PLANETA CANARIO
El Ayuntamiento de Santa Cruz de Tenerife seguirá adelante, ya con aval judicial, con el desalojo de la Acampada por una Vivienda Digna para que sus activistas desalojen la plaza de La Candelaria y levanten las tiendas de campaña donde llevan meses de una protesta primero ante Presidencia del Ejecutivo regional y luego en la actual ubicación.
El gobierno municipal había indicado en el último pleno que solo renunciaría a esta medida por decisión judicial, ya que las personas acampadas había presentado un recurso ante el Tribunal Superior de Justicia de Canarias (TSJC) para continuar en este céntrico espacio público chicharrero.
Pues bien, el TSJC ya se ha pronunciado a favor del Ayuntamiento, según ha informado EL DÍA este lunes, 29 de noviembre, resolución judicial contra la que apelarán los activistas.
El gobierno local de CC y PP había ratificado en el Pleno municipal el pasado viernes su intención de seguir adelante con este desalojo, tras rechazar una moción presentada por Unidas Podemos para que se diera marcha atrás a esta orden del área de Servicios Públicos.


El portavoz del PSOE, José Ángel Martín, coincidió con Unidas Podemos en que se ataca un derecho fundamental de las personas a poder reunirse y manifestar su reunión en la vía pública.
Desde el gobierno municipal, el concejal de Servicios Públicos, Guillermo Díaz Guerra, dijo que lamentaba la situación personal que atraviesan las personas acampadas y que apoya sus reivindicaciones, competencia del Gobierno canario, pero subrayó que «hay normas que impiden una acampada indiscriminada, pues una cosa es el derecho de manifestación y de concentración y otra la ocupación de la vía pública, para lo cual es necesario una autorización».

En cuanto a la sentencia del Tribunal Constitucional mencionada por el portavoz de Unidas Podemos, el edil del PP aseveró que no es el mismo caso, pues «en Candelaria no era una acampada permanente sino una jaima informativa» un día a la semana.
En apoyo de su tesis, argumentó que la Subdelegación del Gobierno, en el acuse de recibo de la concentración de estos activistas, distingue entre el derecho fundamental a manifestarse y entre una acampada, que «habrá que atenerse a normativas municipales». «Solo queremos que se retire la acampada, pero apoyamos que se manifiesten en otro lugar todo el tiempo que quieran», apostilló.
Desde CC-PNC, Juan José Martínez, reiteró que no se vulneran derechos fundamentales y que además en cuanto a vivienda el gobierno municipal ha dado pasos en el ámbito de sus competencias sobre las reivindicaciones que plantean los acampados.

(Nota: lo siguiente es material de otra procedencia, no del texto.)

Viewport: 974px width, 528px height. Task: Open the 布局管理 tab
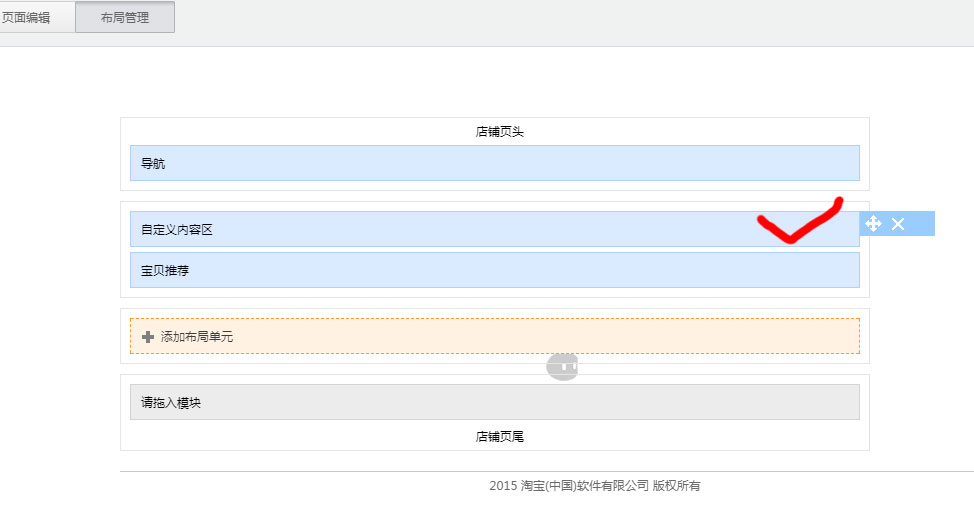tap(125, 17)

Y, en esta línea, el alcalde, José Manuel Bermúdez (CC-PNC), enfatizó que «el 95% de las reivindicaciones de la acampada competen al Gobierno de Canarias y al de España».

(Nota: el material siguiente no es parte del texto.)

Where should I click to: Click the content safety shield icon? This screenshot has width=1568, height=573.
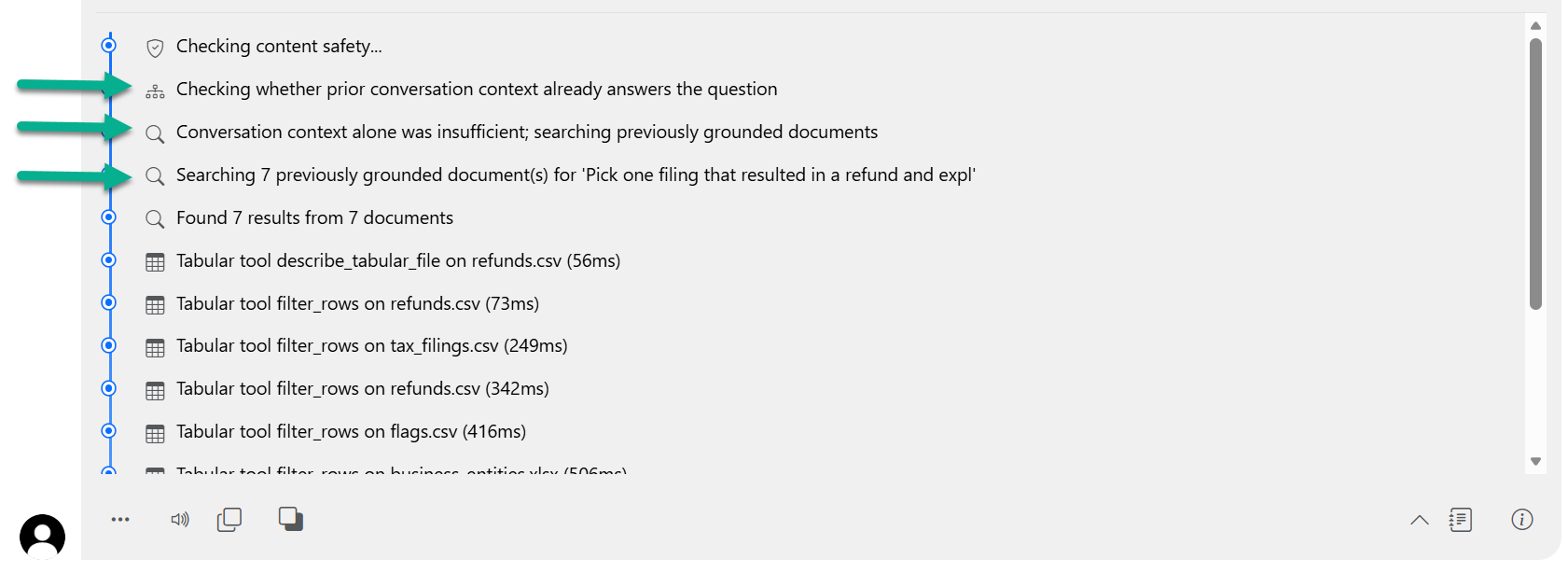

«Se trata de peticiones complejas algunas tienen que ver con directivas europeas y hay que resolverlo desde las más altas instituciones, pero he intentado hacer ver al Gobierno canario de que debe darles una esperanza a las personas acampadas y crear una mesa de trabajo, porque la solución no puede ser una acampada indefinida», añadió el regidor municipal.
«Siguen acampados porque no les atienden ni el Gobierno canario ni el de España», apostilló Bermúdez.